*** Begin section ***
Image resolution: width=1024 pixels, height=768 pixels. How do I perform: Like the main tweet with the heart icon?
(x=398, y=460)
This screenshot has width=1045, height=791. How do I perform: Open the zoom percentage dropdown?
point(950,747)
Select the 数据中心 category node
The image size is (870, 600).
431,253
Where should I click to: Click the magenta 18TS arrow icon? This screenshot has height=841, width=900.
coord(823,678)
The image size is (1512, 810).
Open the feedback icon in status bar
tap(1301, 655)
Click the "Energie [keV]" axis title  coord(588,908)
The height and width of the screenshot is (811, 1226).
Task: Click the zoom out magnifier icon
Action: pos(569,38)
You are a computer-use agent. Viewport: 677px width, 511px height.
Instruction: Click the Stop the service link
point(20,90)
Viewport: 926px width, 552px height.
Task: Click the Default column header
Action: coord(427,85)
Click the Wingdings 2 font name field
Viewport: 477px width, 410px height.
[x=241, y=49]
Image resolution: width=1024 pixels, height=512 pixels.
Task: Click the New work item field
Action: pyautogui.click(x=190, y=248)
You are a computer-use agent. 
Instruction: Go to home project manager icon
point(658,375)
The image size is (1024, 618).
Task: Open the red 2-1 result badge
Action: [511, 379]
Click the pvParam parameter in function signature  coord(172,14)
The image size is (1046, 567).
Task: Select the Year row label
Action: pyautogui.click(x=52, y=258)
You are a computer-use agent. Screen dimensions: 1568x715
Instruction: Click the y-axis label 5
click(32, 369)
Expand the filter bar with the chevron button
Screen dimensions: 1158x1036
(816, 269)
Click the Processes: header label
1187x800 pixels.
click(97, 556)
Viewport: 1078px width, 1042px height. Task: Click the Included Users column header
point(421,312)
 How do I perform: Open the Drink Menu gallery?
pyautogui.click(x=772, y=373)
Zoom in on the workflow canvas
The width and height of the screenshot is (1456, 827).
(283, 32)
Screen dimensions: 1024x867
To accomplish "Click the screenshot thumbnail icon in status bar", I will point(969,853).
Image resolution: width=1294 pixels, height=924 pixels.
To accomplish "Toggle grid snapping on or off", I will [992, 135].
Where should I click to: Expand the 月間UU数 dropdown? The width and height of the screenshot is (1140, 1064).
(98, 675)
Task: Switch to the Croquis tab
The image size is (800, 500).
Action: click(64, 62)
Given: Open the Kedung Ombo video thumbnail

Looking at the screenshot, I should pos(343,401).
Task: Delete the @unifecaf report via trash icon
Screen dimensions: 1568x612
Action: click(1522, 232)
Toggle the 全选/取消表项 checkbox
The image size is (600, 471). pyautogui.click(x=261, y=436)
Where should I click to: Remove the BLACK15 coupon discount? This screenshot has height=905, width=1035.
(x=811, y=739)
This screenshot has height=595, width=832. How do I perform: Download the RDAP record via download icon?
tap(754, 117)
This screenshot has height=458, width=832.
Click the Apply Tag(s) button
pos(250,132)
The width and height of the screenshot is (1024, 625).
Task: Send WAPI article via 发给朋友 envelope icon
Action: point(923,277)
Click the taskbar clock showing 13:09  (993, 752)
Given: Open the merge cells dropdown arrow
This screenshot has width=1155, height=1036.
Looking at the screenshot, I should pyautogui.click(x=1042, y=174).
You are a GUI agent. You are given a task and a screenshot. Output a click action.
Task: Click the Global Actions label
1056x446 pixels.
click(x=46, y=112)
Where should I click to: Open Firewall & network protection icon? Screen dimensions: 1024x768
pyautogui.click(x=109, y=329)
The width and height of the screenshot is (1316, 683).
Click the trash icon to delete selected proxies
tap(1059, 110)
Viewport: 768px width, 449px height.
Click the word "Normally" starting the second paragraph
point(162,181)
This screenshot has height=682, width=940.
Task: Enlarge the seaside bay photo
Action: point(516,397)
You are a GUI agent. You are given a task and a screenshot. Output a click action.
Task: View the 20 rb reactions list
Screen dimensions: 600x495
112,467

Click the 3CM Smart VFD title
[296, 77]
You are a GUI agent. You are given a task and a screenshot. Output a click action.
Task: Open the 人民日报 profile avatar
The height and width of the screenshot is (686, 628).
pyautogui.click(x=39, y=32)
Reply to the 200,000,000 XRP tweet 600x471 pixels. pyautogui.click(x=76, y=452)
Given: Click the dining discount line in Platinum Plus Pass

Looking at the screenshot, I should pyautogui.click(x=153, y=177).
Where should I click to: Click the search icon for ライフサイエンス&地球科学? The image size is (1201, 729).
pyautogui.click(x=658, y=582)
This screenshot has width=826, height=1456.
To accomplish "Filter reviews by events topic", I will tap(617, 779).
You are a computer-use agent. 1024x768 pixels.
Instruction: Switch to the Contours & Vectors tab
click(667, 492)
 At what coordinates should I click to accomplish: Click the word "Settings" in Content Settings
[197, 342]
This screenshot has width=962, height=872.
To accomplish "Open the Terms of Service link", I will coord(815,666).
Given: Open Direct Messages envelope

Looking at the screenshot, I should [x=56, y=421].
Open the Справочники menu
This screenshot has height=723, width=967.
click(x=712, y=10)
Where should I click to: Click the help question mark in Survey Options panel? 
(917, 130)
*** End section ***
▶ [TASK TO CARRY OUT]:
Every line of the listing above that includes "will" should be copied out.

▶ [WRITTEN RESPONSE]:
To accomplish "Click the screenshot thumbnail icon in status bar", I will point(969,853).
To accomplish "Toggle grid snapping on or off", I will [992, 135].
To accomplish "Filter reviews by events topic", I will tap(617, 779).
To accomplish "Open the Terms of Service link", I will coord(815,666).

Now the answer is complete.